Output every record precisely.
>>>>>
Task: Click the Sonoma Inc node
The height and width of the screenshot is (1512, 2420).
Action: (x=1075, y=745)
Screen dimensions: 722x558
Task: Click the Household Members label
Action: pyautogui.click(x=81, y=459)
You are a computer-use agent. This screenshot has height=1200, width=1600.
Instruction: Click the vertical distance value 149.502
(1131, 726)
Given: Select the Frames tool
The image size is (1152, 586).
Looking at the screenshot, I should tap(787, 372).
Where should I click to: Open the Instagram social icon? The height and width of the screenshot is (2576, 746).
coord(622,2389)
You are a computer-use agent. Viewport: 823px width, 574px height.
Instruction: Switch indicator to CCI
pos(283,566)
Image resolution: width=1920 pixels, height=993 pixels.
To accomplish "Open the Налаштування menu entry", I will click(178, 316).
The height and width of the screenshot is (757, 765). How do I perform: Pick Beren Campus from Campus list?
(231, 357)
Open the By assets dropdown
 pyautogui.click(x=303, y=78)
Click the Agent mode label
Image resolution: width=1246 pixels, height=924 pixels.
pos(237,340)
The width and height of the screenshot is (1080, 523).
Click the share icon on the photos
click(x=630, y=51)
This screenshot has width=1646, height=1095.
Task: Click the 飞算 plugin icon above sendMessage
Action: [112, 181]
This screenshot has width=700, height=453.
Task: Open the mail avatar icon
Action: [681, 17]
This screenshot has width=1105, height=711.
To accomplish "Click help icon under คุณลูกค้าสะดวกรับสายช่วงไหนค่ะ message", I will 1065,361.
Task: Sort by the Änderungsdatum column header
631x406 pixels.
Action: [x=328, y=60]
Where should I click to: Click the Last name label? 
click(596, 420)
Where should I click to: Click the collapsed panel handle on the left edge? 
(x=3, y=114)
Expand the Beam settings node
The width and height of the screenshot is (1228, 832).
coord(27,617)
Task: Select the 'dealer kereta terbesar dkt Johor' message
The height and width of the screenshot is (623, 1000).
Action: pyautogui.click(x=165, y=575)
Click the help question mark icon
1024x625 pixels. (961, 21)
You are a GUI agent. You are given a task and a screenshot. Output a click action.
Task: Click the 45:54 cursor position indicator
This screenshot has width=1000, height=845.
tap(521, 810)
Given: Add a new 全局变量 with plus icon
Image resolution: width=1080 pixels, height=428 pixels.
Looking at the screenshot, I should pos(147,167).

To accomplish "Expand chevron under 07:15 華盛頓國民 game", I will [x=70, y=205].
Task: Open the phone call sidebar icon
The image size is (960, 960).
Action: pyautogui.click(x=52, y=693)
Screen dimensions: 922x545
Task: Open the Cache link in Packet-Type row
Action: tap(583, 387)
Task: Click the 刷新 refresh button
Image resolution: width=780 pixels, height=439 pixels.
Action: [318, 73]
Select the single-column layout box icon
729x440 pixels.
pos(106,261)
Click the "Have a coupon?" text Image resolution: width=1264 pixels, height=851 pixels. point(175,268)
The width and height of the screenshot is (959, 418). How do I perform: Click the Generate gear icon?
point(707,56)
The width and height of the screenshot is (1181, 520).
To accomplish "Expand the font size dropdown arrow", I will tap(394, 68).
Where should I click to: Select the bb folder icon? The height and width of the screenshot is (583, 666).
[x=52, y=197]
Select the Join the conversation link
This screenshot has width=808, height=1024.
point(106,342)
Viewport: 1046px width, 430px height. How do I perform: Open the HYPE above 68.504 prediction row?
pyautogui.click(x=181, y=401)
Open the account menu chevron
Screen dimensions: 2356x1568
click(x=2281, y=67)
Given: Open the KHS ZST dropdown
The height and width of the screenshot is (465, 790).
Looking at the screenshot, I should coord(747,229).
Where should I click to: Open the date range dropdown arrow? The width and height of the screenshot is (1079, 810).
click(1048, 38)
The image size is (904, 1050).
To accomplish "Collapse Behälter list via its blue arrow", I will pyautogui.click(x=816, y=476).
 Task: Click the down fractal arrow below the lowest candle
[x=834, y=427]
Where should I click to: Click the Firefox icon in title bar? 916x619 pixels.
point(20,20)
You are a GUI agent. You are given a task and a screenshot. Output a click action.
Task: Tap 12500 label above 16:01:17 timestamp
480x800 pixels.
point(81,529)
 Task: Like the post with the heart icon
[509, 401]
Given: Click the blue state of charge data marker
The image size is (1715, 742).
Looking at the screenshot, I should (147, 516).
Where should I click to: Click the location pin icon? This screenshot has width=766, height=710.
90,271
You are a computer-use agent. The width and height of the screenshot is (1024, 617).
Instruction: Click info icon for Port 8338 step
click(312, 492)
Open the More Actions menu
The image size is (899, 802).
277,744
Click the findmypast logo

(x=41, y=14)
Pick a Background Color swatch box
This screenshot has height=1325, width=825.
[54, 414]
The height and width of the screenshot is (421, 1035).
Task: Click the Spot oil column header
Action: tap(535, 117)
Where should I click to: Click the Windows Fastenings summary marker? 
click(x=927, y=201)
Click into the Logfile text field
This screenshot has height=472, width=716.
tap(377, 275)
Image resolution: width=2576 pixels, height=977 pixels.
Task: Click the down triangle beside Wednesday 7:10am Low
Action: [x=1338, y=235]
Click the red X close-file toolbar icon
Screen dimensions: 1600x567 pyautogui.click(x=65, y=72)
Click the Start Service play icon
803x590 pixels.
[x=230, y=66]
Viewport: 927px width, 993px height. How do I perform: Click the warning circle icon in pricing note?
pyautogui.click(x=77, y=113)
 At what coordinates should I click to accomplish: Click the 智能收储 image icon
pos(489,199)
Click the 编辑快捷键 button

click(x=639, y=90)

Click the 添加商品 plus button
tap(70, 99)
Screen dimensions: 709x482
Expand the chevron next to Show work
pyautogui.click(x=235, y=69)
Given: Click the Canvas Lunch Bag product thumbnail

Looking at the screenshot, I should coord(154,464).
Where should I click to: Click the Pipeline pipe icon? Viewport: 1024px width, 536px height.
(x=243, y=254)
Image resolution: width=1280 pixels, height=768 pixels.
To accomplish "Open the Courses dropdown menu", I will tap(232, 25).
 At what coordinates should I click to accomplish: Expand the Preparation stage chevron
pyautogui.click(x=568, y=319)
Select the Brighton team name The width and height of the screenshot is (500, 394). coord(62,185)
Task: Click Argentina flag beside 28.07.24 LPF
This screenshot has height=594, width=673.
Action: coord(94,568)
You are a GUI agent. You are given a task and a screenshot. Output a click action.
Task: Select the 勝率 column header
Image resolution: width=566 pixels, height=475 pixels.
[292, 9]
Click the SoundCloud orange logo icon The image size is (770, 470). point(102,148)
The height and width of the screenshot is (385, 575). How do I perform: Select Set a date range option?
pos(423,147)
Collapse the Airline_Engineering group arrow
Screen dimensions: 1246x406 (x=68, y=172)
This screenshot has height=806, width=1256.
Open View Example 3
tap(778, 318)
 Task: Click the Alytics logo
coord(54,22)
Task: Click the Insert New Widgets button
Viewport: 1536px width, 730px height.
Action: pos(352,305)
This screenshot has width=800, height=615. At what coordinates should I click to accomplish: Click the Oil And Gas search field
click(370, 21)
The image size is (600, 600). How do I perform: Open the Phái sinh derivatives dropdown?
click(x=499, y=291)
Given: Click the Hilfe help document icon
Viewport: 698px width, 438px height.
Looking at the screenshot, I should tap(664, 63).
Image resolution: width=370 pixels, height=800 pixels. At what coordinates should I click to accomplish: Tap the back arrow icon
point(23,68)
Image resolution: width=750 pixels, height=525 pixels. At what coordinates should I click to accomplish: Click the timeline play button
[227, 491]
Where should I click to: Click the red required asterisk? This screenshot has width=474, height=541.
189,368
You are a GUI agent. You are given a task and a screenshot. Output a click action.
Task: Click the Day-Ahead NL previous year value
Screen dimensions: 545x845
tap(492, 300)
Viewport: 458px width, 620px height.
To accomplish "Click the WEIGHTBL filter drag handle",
<<<<<
Answer section:
Task: Click the Sonoma Inc node
The height and width of the screenshot is (1512, 2420).
Action: (x=1075, y=745)
Screen dimensions: 722x558
Task: Click the Household Members label
Action: pyautogui.click(x=81, y=459)
You are a computer-use agent. This screenshot has height=1200, width=1600.
Instruction: Click the vertical distance value 149.502
(1131, 726)
Given: Select the Frames tool
The image size is (1152, 586).
Looking at the screenshot, I should tap(787, 372).
Where should I click to: Open the Instagram social icon? The height and width of the screenshot is (2576, 746).
coord(622,2389)
You are a computer-use agent. Viewport: 823px width, 574px height.
Instruction: Switch indicator to CCI
pos(283,566)
Image resolution: width=1920 pixels, height=993 pixels.
To accomplish "Open the Налаштування menu entry", I will click(178, 316).
The height and width of the screenshot is (757, 765). How do I perform: Pick Beren Campus from Campus list?
(231, 357)
Open the By assets dropdown
 pyautogui.click(x=303, y=78)
Click the Agent mode label
Image resolution: width=1246 pixels, height=924 pixels.
pos(237,340)
The width and height of the screenshot is (1080, 523).
Click the share icon on the photos
click(x=630, y=51)
This screenshot has width=1646, height=1095.
Task: Click the 飞算 plugin icon above sendMessage
Action: [112, 181]
This screenshot has width=700, height=453.
Task: Open the mail avatar icon
Action: [681, 17]
This screenshot has width=1105, height=711.
To accomplish "Click help icon under คุณลูกค้าสะดวกรับสายช่วงไหนค่ะ message", I will 1065,361.
Task: Sort by the Änderungsdatum column header
631x406 pixels.
Action: [x=328, y=60]
Where should I click to: Click the Last name label? 
click(596, 420)
Where should I click to: Click the collapsed panel handle on the left edge? 
(x=3, y=114)
Expand the Beam settings node
The width and height of the screenshot is (1228, 832).
coord(27,617)
Task: Select the 'dealer kereta terbesar dkt Johor' message
The height and width of the screenshot is (623, 1000).
Action: pyautogui.click(x=165, y=575)
Click the help question mark icon
1024x625 pixels. (961, 21)
You are a GUI agent. You are given a task and a screenshot. Output a click action.
Task: Click the 45:54 cursor position indicator
This screenshot has width=1000, height=845.
tap(521, 810)
Given: Add a new 全局变量 with plus icon
Image resolution: width=1080 pixels, height=428 pixels.
Looking at the screenshot, I should pos(147,167).

To accomplish "Expand chevron under 07:15 華盛頓國民 game", I will [x=70, y=205].
Task: Open the phone call sidebar icon
The image size is (960, 960).
Action: pyautogui.click(x=52, y=693)
Screen dimensions: 922x545
Task: Open the Cache link in Packet-Type row
Action: tap(583, 387)
Task: Click the 刷新 refresh button
Image resolution: width=780 pixels, height=439 pixels.
Action: [318, 73]
Select the single-column layout box icon
729x440 pixels.
pos(106,261)
Click the "Have a coupon?" text Image resolution: width=1264 pixels, height=851 pixels. point(175,268)
The width and height of the screenshot is (959, 418). How do I perform: Click the Generate gear icon?
point(707,56)
The width and height of the screenshot is (1181, 520).
To accomplish "Expand the font size dropdown arrow", I will tap(394, 68).
Where should I click to: Select the bb folder icon? The height and width of the screenshot is (583, 666).
[x=52, y=197]
Select the Join the conversation link
This screenshot has width=808, height=1024.
point(106,342)
Viewport: 1046px width, 430px height. How do I perform: Open the HYPE above 68.504 prediction row?
pyautogui.click(x=181, y=401)
Open the account menu chevron
Screen dimensions: 2356x1568
click(x=2281, y=67)
Given: Open the KHS ZST dropdown
The height and width of the screenshot is (465, 790).
Looking at the screenshot, I should coord(747,229).
Where should I click to: Open the date range dropdown arrow? The width and height of the screenshot is (1079, 810).
click(1048, 38)
The image size is (904, 1050).
To accomplish "Collapse Behälter list via its blue arrow", I will pyautogui.click(x=816, y=476).
 Task: Click the down fractal arrow below the lowest candle
[x=834, y=427]
Where should I click to: Click the Firefox icon in title bar? 916x619 pixels.
point(20,20)
You are a GUI agent. You are given a task and a screenshot. Output a click action.
Task: Tap 12500 label above 16:01:17 timestamp
480x800 pixels.
point(81,529)
 Task: Like the post with the heart icon
[509, 401]
Given: Click the blue state of charge data marker
The image size is (1715, 742).
Looking at the screenshot, I should (147, 516).
Where should I click to: Click the location pin icon? This screenshot has width=766, height=710.
90,271
You are a computer-use agent. The width and height of the screenshot is (1024, 617).
Instruction: Click info icon for Port 8338 step
click(312, 492)
Open the More Actions menu
The image size is (899, 802).
277,744
Click the findmypast logo

(x=41, y=14)
Pick a Background Color swatch box
This screenshot has height=1325, width=825.
[54, 414]
The height and width of the screenshot is (421, 1035).
Task: Click the Spot oil column header
Action: tap(535, 117)
Where should I click to: Click the Windows Fastenings summary marker? 
click(x=927, y=201)
Click into the Logfile text field
This screenshot has height=472, width=716.
tap(377, 275)
Image resolution: width=2576 pixels, height=977 pixels.
Task: Click the down triangle beside Wednesday 7:10am Low
Action: [x=1338, y=235]
Click the red X close-file toolbar icon
Screen dimensions: 1600x567 pyautogui.click(x=65, y=72)
Click the Start Service play icon
803x590 pixels.
[x=230, y=66]
Viewport: 927px width, 993px height. How do I perform: Click the warning circle icon in pricing note?
pyautogui.click(x=77, y=113)
 At what coordinates should I click to accomplish: Click the 智能收储 image icon
pos(489,199)
Click the 编辑快捷键 button

click(x=639, y=90)

Click the 添加商品 plus button
tap(70, 99)
Screen dimensions: 709x482
Expand the chevron next to Show work
pyautogui.click(x=235, y=69)
Given: Click the Canvas Lunch Bag product thumbnail

Looking at the screenshot, I should coord(154,464).
Where should I click to: Click the Pipeline pipe icon? Viewport: 1024px width, 536px height.
(x=243, y=254)
Image resolution: width=1280 pixels, height=768 pixels.
To accomplish "Open the Courses dropdown menu", I will tap(232, 25).
 At what coordinates should I click to accomplish: Expand the Preparation stage chevron
pyautogui.click(x=568, y=319)
Select the Brighton team name The width and height of the screenshot is (500, 394). coord(62,185)
Task: Click Argentina flag beside 28.07.24 LPF
This screenshot has height=594, width=673.
Action: coord(94,568)
You are a GUI agent. You are given a task and a screenshot. Output a click action.
Task: Select the 勝率 column header
Image resolution: width=566 pixels, height=475 pixels.
[292, 9]
Click the SoundCloud orange logo icon The image size is (770, 470). point(102,148)
The height and width of the screenshot is (385, 575). How do I perform: Select Set a date range option?
pos(423,147)
Collapse the Airline_Engineering group arrow
Screen dimensions: 1246x406 (x=68, y=172)
This screenshot has height=806, width=1256.
Open View Example 3
tap(778, 318)
 Task: Click the Alytics logo
coord(54,22)
Task: Click the Insert New Widgets button
Viewport: 1536px width, 730px height.
Action: pos(352,305)
This screenshot has width=800, height=615. At what coordinates should I click to accomplish: Click the Oil And Gas search field
click(370, 21)
The image size is (600, 600). How do I perform: Open the Phái sinh derivatives dropdown?
click(x=499, y=291)
Given: Click the Hilfe help document icon
Viewport: 698px width, 438px height.
Looking at the screenshot, I should tap(664, 63).
Image resolution: width=370 pixels, height=800 pixels. At what coordinates should I click to accomplish: Tap the back arrow icon
point(23,68)
Image resolution: width=750 pixels, height=525 pixels. At what coordinates should I click to accomplish: Click the timeline play button
[227, 491]
Where should I click to: Click the red required asterisk? This screenshot has width=474, height=541.
189,368
You are a GUI agent. You are given a task and a screenshot. Output a click action.
Task: Click the Day-Ahead NL previous year value
Screen dimensions: 545x845
tap(492, 300)
Viewport: 458px width, 620px height.
To accomplish "Click the WEIGHTBL filter drag handle",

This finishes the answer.